Medicine Ball Rotational Throw
This is one of the core exercises for baseball players as it improves one’s ability to store and release energy from the hips. This is crucial when it comes to throwing a medicine ball and swinging a bat.
To get started, face a solid wall while standing three feet away. As you hold the ball at your waist level, you should rotate the trunk away from the wall. Then start the throw by rotating your hips toward the wall explosively, followed by your trunk, arms, and the ball. Then catch the ball as your arms are slightly bent, with one hand behind it, and under it.
Reach, Roll, and Lift
Injury prevention is just as important as on-field performance, so you shouldn’t skip workouts like this one that will help you stretch out the two most vulnerable areas for baseball players – the upper back and shoulders. And while you’re at it, do not forget about the significance of knowing how to cool down after a workout in a proper way. Not stretching can cause muscle tightness and decreased range of motion.
So, in this scenario, you need to get a physioball or a foam roller and begin by kneeling on the floor and sitting back on your heels. Then extend the arms and place the backs of your hands on the prop of your choice. As the head is neutral with your spine and the hips and the chest are facing the ground, roll the item forward.
Lateral Bound
Building lateral power in the legs is particularly important when you’re in fielding and on the bases. Keep your left foot on the ground, and stand balanced on the right leg. Do a slight squat with your right leg, and then do a lateral jump by using your glutes and the leg. Extend the movement to your hip, knee, and ankle, landing on the opposite leg only. Make sure you later repeat to the other side, too.
Split Squat
Doing split squats is one of the best ways to increase strength and balance in your leg muscles and hips. Step out into a lunge, and you can do it either by using your body weight or while holding light dumbbells. Next, lower your hips toward the ground and squat back and down, without ever letting the back knee touch the ground. Use the front leg to drive the weight back and don’t forget to alternate legs during this exercise.
Kettlebell Swings
Kettlebell swings are perfect when it comes to strengthening the glutes, hamstrings, and back.
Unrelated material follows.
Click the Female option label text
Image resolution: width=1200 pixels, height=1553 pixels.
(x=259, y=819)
What’s more, they even increase the explosiveness of one’s hitting power.
To do the exercise properly, you need to stand with your feet apart at shoulder width. Then pick up the kettlebell and keep your core sight as you swing it behind you. Next, push your hips forward and swing it up to your chest height.
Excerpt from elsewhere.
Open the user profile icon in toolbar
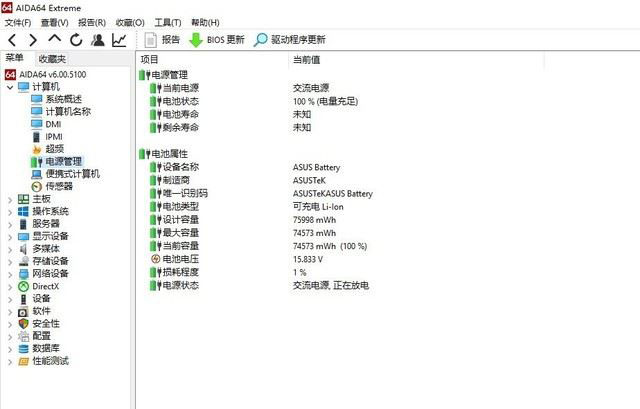Viewport: 640px width, 409px height. [98, 40]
Dumbbell External Rotation
Baseball players use their shoulders all the time, whether they’re throwing the ball across the field or pitching. Keeping the muscles strong is extremely important, but we should not put aside the value of improved shoulder stability which also leads to higher throwing strength.
Take a light dumbbell and hold it at your side with the elbow bent at 90 degrees. Stay in this position and then move the arm away from the body only to get the elbow back in its position. This type of rotation strengthens the infraspinatus – the muscle that is responsible for arm rotation.
Every athlete needs to be conscious of the reason why certain exercises are part of their workout program, and baseball players are no exception. The nature of the sport puts focus on strength, mobility, and speed, and those are just some of the benefits of the amazing examples listed in this article.